Segment Start: DATA TO USE
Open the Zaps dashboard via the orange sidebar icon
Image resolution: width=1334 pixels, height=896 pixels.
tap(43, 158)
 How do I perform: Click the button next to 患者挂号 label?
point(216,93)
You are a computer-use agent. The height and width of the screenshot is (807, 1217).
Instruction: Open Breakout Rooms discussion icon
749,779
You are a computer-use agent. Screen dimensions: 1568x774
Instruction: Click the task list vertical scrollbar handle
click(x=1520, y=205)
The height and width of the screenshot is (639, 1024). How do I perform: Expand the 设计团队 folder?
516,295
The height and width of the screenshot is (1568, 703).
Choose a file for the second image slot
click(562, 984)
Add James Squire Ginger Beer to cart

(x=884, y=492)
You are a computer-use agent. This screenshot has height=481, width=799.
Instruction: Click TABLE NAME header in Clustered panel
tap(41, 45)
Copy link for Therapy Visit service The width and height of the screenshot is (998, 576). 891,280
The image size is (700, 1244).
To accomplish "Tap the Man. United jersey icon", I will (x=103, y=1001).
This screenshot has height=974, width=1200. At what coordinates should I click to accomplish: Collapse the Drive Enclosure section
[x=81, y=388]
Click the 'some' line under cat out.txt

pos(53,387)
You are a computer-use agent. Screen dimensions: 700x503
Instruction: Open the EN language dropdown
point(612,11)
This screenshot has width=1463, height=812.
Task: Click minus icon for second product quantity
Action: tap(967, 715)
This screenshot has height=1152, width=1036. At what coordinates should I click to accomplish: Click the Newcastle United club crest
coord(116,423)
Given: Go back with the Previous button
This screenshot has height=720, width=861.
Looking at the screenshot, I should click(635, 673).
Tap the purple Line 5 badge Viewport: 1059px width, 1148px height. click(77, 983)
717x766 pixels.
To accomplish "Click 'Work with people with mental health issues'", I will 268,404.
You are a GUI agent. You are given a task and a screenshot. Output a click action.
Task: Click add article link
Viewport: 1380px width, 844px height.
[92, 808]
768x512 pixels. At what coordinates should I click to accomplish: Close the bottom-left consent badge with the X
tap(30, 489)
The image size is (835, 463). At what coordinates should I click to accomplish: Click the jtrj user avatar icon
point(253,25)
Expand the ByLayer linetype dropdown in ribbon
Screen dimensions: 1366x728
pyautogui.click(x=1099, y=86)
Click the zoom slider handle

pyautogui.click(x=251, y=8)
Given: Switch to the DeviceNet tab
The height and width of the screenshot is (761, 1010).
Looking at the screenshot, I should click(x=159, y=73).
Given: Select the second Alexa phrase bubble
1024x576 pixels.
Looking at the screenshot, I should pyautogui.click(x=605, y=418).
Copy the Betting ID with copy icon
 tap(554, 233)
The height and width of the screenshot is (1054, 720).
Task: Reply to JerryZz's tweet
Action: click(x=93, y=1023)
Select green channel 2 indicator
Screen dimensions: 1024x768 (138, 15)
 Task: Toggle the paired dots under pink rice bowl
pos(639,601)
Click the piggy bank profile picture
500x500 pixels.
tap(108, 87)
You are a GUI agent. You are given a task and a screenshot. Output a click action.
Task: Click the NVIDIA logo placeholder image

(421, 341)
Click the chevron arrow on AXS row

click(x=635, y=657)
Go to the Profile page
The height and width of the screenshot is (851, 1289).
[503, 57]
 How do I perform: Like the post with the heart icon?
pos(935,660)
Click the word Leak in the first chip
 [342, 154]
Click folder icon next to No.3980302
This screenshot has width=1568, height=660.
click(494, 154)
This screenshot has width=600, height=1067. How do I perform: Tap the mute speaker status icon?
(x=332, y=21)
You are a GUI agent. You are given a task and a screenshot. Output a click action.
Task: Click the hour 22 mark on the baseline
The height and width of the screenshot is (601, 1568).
Segment End: DATA TO USE
▶ [PROBLEM TO SOLVE]:
Output all entries again exactly; no line may be altered.

▶ [YOUR SOLUTION]:
Open the Zaps dashboard via the orange sidebar icon
Image resolution: width=1334 pixels, height=896 pixels.
tap(43, 158)
 How do I perform: Click the button next to 患者挂号 label?
point(216,93)
You are a computer-use agent. The height and width of the screenshot is (807, 1217).
Instruction: Open Breakout Rooms discussion icon
749,779
You are a computer-use agent. Screen dimensions: 1568x774
Instruction: Click the task list vertical scrollbar handle
click(x=1520, y=205)
The height and width of the screenshot is (639, 1024). How do I perform: Expand the 设计团队 folder?
516,295
The height and width of the screenshot is (1568, 703).
Choose a file for the second image slot
click(562, 984)
Add James Squire Ginger Beer to cart

(x=884, y=492)
You are a computer-use agent. This screenshot has height=481, width=799.
Instruction: Click TABLE NAME header in Clustered panel
tap(41, 45)
Copy link for Therapy Visit service The width and height of the screenshot is (998, 576). 891,280
The image size is (700, 1244).
To accomplish "Tap the Man. United jersey icon", I will (x=103, y=1001).
This screenshot has height=974, width=1200. At what coordinates should I click to accomplish: Collapse the Drive Enclosure section
[x=81, y=388]
Click the 'some' line under cat out.txt

pos(53,387)
You are a computer-use agent. Screen dimensions: 700x503
Instruction: Open the EN language dropdown
point(612,11)
This screenshot has width=1463, height=812.
Task: Click minus icon for second product quantity
Action: tap(967, 715)
This screenshot has height=1152, width=1036. At what coordinates should I click to accomplish: Click the Newcastle United club crest
coord(116,423)
Given: Go back with the Previous button
This screenshot has height=720, width=861.
Looking at the screenshot, I should click(635, 673).
Tap the purple Line 5 badge Viewport: 1059px width, 1148px height. click(77, 983)
717x766 pixels.
To accomplish "Click 'Work with people with mental health issues'", I will 268,404.
You are a GUI agent. You are given a task and a screenshot. Output a click action.
Task: Click add article link
Viewport: 1380px width, 844px height.
[92, 808]
768x512 pixels. At what coordinates should I click to accomplish: Close the bottom-left consent badge with the X
tap(30, 489)
The image size is (835, 463). At what coordinates should I click to accomplish: Click the jtrj user avatar icon
point(253,25)
Expand the ByLayer linetype dropdown in ribbon
Screen dimensions: 1366x728
pyautogui.click(x=1099, y=86)
Click the zoom slider handle

pyautogui.click(x=251, y=8)
Given: Switch to the DeviceNet tab
The height and width of the screenshot is (761, 1010).
Looking at the screenshot, I should click(x=159, y=73).
Given: Select the second Alexa phrase bubble
1024x576 pixels.
Looking at the screenshot, I should pyautogui.click(x=605, y=418).
Copy the Betting ID with copy icon
 tap(554, 233)
The height and width of the screenshot is (1054, 720).
Task: Reply to JerryZz's tweet
Action: click(x=93, y=1023)
Select green channel 2 indicator
Screen dimensions: 1024x768 (138, 15)
 Task: Toggle the paired dots under pink rice bowl
pos(639,601)
Click the piggy bank profile picture
500x500 pixels.
tap(108, 87)
You are a GUI agent. You are given a task and a screenshot. Output a click action.
Task: Click the NVIDIA logo placeholder image

(421, 341)
Click the chevron arrow on AXS row

click(x=635, y=657)
Go to the Profile page
The height and width of the screenshot is (851, 1289).
[503, 57]
 How do I perform: Like the post with the heart icon?
pos(935,660)
Click the word Leak in the first chip
 [342, 154]
Click folder icon next to No.3980302
This screenshot has width=1568, height=660.
click(494, 154)
This screenshot has width=600, height=1067. How do I perform: Tap the mute speaker status icon?
(x=332, y=21)
You are a GUI agent. You are given a task and a screenshot. Output a click action.
Task: Click the hour 22 mark on the baseline
The height and width of the screenshot is (601, 1568).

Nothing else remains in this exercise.